> _Written task_: Please recast the paragraph beginning "Inadvertent waiver. Sometimes" from the attorney-client privilege text below as a short list that keeps its main facts.

> _Selection_:
The attorney-client privilege protects (most) private conversations you have with your attorney, allowing you to be honest without worrying that your words could later be used against you. But what happens if someone else—like a friend or family member—joins you in the room or gets copied on email with your attorney? Does their presence destroy your legal privacy? It can.
The attorney-client privilege is a legal rule that keeps communications between you and your lawyer confidential. It covers what you say, write, or otherwise communicate when seeking or receiving legal advice. Your lawyer can't reveal those discussions, and other people usually can't force them to.
This privilege encourages open and honest communication. Without it, people might hold back key facts their lawyers need to give strong advice.
Privileged communications typically include:
The rule only applies if the communications are made in confidence and intended to stay private, and the privilege hasn't been waived.
Waiving the attorney-client privilege means you've given up or lost its protection, intentionally or inadvertently. Once waived, that private information can become fair game in court.
Intentional waiver. You intentionally waive your attorney-client privilege by sharing privileged communications with someone outside the lawyer-client relationship. For example, you forward your lawyer's email to a friend for their opinion.
Inadvertent waiver. Sometimes, you lose the privilege by mistake, such as by copying someone on an email who shouldn't be copied. If you took reasonable steps to protect the information (such as labeling it private) and promptly asked the unintended recipient to destroy the email, a court might decide you didn't waive the privilege. But if you blind copied a bunch of people and did nothing about it, you've waived the privilege.

> _Stored data_:
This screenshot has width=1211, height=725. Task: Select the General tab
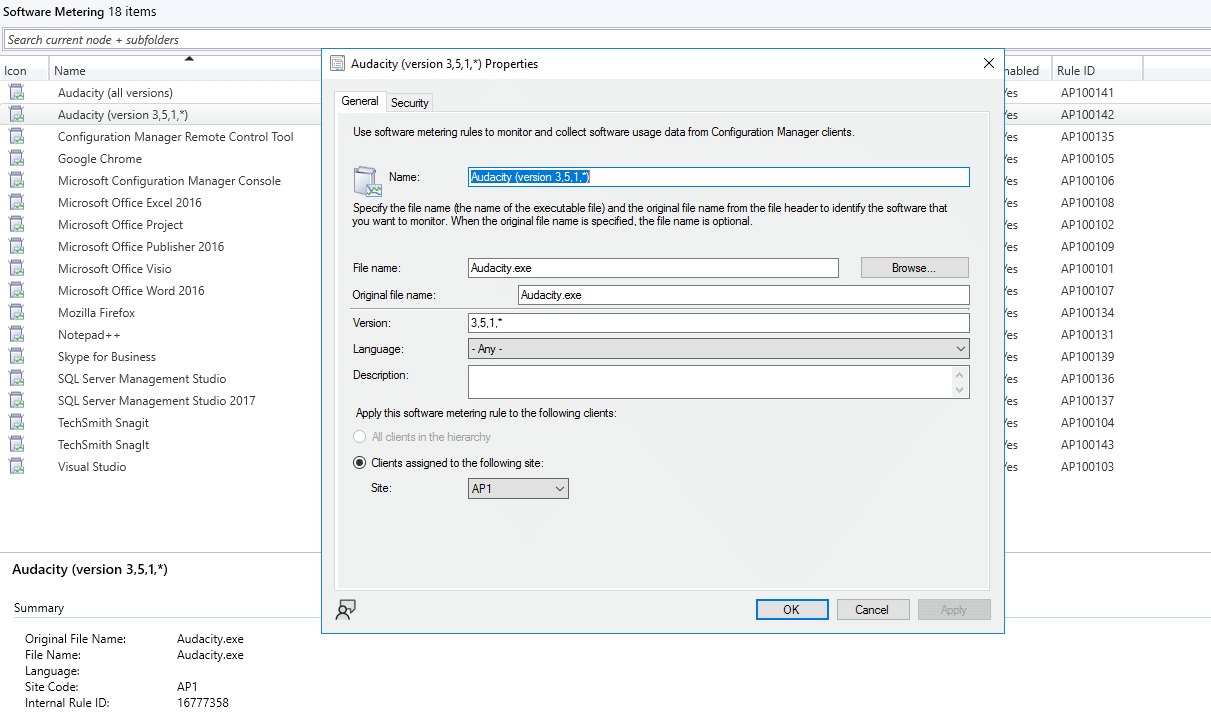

> _Answer to this exercise_:
- You can lose the privilege by mistake, such as by copying someone on an email who shouldn't be copied.
- A court might decide you didn't waive the privilege if you took reasonable steps to protect the information, such as labeling it private, and promptly asked the unintended recipient to destroy the email.
- If you blind copied a bunch of people and did nothing about it, you've waived the privilege.